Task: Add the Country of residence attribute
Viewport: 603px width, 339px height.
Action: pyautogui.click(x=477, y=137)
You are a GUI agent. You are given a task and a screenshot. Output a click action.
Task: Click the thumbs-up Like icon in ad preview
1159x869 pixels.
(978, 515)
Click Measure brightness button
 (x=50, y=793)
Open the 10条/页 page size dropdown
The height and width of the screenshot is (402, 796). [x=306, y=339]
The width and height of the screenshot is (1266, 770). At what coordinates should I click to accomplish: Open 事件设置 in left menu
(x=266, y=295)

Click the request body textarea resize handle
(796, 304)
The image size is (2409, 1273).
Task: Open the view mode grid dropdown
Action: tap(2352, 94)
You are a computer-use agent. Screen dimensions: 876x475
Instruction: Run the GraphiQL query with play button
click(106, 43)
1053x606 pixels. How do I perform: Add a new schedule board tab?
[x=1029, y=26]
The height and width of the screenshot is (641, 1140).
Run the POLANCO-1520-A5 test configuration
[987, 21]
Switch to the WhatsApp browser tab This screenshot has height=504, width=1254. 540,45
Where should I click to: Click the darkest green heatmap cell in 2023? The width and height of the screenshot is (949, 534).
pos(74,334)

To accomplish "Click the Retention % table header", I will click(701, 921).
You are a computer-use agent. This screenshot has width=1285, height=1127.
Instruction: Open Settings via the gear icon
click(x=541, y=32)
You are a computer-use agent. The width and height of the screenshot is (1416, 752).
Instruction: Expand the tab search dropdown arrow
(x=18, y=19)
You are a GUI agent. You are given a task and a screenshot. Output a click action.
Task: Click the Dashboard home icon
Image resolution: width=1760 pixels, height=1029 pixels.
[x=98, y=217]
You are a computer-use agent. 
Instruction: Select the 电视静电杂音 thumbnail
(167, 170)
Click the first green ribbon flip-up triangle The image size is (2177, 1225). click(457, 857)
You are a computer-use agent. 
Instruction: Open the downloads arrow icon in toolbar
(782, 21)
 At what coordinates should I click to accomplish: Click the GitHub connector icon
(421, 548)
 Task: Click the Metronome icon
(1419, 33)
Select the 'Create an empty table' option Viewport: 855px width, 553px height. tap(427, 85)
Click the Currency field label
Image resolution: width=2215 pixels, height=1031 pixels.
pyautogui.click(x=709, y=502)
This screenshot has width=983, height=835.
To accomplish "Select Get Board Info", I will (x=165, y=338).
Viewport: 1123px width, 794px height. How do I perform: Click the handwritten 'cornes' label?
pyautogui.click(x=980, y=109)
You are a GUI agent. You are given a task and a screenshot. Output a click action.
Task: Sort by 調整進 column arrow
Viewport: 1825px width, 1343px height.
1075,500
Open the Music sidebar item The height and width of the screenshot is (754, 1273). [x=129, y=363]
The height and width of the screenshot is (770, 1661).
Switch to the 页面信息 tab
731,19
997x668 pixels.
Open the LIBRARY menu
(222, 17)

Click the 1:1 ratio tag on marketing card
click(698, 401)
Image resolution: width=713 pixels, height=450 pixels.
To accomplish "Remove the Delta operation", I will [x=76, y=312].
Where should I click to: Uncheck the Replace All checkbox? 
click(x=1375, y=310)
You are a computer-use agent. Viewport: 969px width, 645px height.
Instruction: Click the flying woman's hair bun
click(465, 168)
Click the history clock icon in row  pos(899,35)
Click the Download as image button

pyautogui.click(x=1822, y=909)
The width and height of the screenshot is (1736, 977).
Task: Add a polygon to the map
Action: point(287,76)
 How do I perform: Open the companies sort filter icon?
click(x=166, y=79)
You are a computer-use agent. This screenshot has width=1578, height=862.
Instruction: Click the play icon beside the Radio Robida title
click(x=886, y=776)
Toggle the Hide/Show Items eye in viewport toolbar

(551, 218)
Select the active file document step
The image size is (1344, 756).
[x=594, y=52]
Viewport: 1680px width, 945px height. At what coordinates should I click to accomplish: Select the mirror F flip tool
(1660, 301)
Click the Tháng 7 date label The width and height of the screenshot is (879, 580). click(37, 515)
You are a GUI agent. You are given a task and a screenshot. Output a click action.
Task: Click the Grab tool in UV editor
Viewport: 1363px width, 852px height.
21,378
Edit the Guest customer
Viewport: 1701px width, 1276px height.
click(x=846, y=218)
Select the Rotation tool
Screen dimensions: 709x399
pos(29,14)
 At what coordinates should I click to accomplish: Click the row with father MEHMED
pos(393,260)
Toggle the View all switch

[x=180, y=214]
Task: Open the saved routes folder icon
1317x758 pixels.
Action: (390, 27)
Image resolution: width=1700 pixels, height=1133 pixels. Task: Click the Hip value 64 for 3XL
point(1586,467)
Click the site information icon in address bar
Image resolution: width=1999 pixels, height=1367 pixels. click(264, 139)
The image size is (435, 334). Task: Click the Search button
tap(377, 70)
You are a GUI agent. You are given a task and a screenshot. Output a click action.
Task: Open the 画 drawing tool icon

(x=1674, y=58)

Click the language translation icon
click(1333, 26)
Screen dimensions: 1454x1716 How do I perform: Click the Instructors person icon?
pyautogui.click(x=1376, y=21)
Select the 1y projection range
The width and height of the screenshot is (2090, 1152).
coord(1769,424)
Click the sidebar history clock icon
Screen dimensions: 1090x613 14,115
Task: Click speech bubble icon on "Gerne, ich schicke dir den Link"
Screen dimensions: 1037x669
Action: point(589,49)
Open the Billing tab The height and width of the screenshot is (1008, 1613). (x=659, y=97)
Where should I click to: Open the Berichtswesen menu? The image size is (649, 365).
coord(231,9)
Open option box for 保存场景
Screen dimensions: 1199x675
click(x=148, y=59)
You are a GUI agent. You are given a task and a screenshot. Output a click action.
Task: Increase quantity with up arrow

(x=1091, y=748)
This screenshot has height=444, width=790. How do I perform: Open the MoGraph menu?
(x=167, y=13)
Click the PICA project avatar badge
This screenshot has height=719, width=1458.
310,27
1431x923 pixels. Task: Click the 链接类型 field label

++++++

Task description: Filter the listing above by the word "computer"; copy each line that passes.

Reply to the task:
You are a computer-use agent. Screen dimensions: 876x475
You are a computer-use agent. This screenshot has width=1285, height=1127.
You are a computer-use agent. The width and height of the screenshot is (1416, 752).
You are a computer-use agent. 
You are a computer-use agent. 
You are a computer-use agent. Viewport: 969px width, 645px height.
You are a computer-use agent. This screenshot has width=1578, height=862.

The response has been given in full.